Pelagic gillnets are probably the gear that still have the most issues with dolphin bycatch, and acoustic pingers that play a loud ultrasonic tone when they detect an echolocation click are already used to reduce interactions in some fisheries.
Humanity’s relationship with animals is so schizophrenic. On the one hand, let’s try to learn how to talk to cute dolphins and chat with them what it’s like to swim!, and on the other, well yeah that steak on my table may have once lead a subjective experience before it was slaughtered, and mass-farming it wrecks the ecosystem I depend on to live, but gosh it’s so tasty, I can’t give that up!
At the same time, I want to be as humane as practical; I don’t want to cause needless suffering to any creature. If I kill a bug, I don’t want it to suffer. Same with food animals.

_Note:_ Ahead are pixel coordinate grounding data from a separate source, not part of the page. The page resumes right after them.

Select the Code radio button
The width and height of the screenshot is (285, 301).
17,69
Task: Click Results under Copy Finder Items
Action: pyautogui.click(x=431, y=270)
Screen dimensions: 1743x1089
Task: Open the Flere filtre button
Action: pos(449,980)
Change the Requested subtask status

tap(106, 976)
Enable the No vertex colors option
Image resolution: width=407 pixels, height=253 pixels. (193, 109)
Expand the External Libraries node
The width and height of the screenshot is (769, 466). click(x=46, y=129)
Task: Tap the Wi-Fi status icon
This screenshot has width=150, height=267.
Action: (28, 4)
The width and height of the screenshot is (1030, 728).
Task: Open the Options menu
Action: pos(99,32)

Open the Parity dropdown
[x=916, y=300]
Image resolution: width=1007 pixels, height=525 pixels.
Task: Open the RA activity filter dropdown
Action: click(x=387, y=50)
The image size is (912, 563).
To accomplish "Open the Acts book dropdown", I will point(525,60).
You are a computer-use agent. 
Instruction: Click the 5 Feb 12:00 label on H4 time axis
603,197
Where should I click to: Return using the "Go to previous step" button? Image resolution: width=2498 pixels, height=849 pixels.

The more like me an animal is, the less I want to eat it.
There are a lot of humans. Any action to forcefully reduce the number of humans or to forcefully reduce birth rates is almost certainly way more morally abhorrent to me, than doing what is necessary to feed those humans.
This is akin to saying ''humans are violent, so i am unapologetic about obeying biological imperatives to commit violence''.
So just be honest: you WANT to eat meat because you like it, consequences be damned.
And of course if you truly want to feed as many humans as possible the only solution is vegetarianism or even veganism. Meat is just way too wasteful to be a decent solution.
To do this likely would require large-scale war.
- No, f... the sharks!
Side bonus, we also don’t kill the highly sentient and highly intelligent creatures you’re concerned about.
Those people can all just starve, and you're fine with that?